The nicest thing I did in Ko Chang was going on a elephant jungle trek, and at the end swimming with the elephants. It was a really memorable and fascinating experience.

Cycling is very popular in Thailand, almost every day I was greeted by Thai cyclists and met a few foreigners also touring by bike there. The thing that pleased me most was the silence on the roads, after having been driven crazy by the endless honking on the Indian roads I appreciated the fact that the drivers here hardly ever blow their horns.

One funny thing was to see how persistent the dogs are, this was the only place I've been that every dog after seeing my bike would run after me for tens of meters trying to get a piece of this delicious shin, fortunately none of them were successful.
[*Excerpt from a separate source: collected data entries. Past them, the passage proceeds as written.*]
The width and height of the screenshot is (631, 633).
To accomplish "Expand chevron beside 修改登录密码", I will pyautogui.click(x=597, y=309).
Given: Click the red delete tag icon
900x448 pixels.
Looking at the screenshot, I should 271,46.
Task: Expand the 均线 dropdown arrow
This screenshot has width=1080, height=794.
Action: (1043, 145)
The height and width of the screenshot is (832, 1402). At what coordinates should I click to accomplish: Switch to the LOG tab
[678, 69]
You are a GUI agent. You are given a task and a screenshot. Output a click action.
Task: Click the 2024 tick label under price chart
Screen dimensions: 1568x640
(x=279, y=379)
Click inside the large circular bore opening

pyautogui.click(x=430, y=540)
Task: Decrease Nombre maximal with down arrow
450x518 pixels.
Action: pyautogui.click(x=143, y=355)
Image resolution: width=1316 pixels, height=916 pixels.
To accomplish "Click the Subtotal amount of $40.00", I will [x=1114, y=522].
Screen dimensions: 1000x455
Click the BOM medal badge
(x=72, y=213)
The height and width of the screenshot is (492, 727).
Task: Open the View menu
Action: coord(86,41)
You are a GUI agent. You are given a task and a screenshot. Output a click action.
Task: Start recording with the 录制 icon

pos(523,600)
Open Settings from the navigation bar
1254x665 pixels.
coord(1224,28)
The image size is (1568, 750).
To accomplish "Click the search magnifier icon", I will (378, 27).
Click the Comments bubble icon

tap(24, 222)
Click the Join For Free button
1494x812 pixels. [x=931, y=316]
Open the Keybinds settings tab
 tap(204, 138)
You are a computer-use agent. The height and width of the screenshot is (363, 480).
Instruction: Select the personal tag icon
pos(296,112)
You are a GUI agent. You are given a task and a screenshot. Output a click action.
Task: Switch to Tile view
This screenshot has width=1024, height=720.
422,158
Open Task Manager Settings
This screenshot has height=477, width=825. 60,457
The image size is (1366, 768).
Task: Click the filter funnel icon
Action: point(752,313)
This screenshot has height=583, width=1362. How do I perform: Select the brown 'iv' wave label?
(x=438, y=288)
So Aranyaprathet is my last stop in Thailand, from here I’ll be crossing to Cambodia. I hope someday to have the opportunity of visiting Thailand again, I know there is so much to see here but I didn't have enough time to explore more.

With the coins I have left I can travel for two more months, so Cambodia and Vietnam may be the two last countries I’ll be visiting. But if the miracle I’m waiting for happens, the month of May, when I complete a year on the road, may not be the end of this trip but a new begining.